Daniel Shapiro, l’ex ambasciatore americano in Israele, ha definito l’atteggiamento di Trump nei confronti della comunità ebraica “incredibilmente cinico”. Il tic semplificatore che affamiglia tutti i populisti del mondo ha portato Trump a considerare gli ebrei americani come single issue voters (elettori il cui voto per o contro dipende da una sola questione) interessati esclusivamente a Israele, e sempre e comunque favorevoli a qualsiasi sua politica, senza nessuna necessità di dibattito. Ma gli ebrei americani non sono più esiliati come nella prima metà del Novecento, sono americani a tutti gli effetti, e come tali ragionano. Giustizia e uguaglianza, integrazione per gli immigrati e pari opportunità sono questioni fondamentali anche per il bacino elettorale che rappresentano, e queste sono priorità politiche difficili da conciliare con un presidente che ha suscitato l’entusiasmo di suprematisti bianchi e di neonazisti come David Duke, Peter Brimelow, Jared Taylor, Brad Griffin e Rocky Suhayda, che ha definito gli immigrati messicani stupratori e spacciatori e i cittadini afroamericani disoccupati cronici e irrimediabilmente illetterati, che ha inquinato il dibattito pubblico prendendo a piene mani dal repertorio complottista e antisemita dei Bill O’ Reilly e Glenn Beck, che ha dichiarato che a Charlottesville c’erano brave persone da una parte e dall’altra, sia dalla parte di quelli che morivano investiti dalle macchine che dalla parte di quelli che cantavano “gli ebrei non ci sostituiranno”.

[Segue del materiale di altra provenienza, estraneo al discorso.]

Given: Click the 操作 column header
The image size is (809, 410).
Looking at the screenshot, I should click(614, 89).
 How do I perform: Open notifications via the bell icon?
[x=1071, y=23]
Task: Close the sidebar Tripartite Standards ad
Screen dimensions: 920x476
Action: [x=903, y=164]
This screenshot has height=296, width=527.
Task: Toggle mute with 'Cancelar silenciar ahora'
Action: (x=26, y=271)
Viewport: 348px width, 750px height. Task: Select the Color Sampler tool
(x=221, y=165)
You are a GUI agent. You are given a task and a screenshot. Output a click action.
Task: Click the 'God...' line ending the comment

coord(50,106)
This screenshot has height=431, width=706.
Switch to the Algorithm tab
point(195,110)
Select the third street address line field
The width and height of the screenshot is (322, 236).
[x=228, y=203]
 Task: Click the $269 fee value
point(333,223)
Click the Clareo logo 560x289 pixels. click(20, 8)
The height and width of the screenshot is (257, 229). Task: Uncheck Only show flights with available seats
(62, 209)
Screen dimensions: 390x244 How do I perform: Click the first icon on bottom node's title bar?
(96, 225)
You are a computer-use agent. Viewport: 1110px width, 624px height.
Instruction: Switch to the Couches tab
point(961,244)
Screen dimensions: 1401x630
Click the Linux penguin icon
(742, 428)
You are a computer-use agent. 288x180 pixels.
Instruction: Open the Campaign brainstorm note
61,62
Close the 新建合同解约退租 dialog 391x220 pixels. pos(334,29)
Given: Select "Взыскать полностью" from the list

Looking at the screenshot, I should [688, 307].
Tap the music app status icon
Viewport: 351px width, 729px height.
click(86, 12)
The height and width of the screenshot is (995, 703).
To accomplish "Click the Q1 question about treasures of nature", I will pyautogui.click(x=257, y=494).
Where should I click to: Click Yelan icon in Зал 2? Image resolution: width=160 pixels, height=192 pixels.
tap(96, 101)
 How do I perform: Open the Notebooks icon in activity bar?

Ma la trasformazione in arma dell’antisemitismo non è un problema che riguarda solo gli Stati Uniti. Boris Johnson è il primo nella classe degli epigoni: il suo libro Seventy-Two Virgins, pubblicato nel 2004, quando era parlamentare e ministro ombra dei Tories, racconta di oligarchi ebrei dal naso grosso e capelli ricci che controllano i media e truccano le elezioni, un magnum opus di razzismo che gli valse il prestigioso titolo di “unfit” per il ruolo di primo ministro. Da direttore di The Spectator, BoJo ospitò l’”illustre editorialista” (parole sue) Taki Theodoracopulos, un antisemita reo confesso, convinto che i neri abbiano un quoziente intellettivo più basso dei bianchi ed estimatore di Enoch Powell. Nonostante questo impressionante curriculum, Johnson non ha perso occasione per sottolineare il presunto antisemitismo endemico del Labour e l’incapacità di Corbyn di riconoscere, affrontare e risolvere il problema. Il bue, l’asino, le corna: la Santissima Trinità di Trump e dei suoi epigoni sparsi per il mondo, così impegnati a ricostruirsi un’immagine posticcia dopo anni di frequentazioni nel mondo dell’antisemitismo.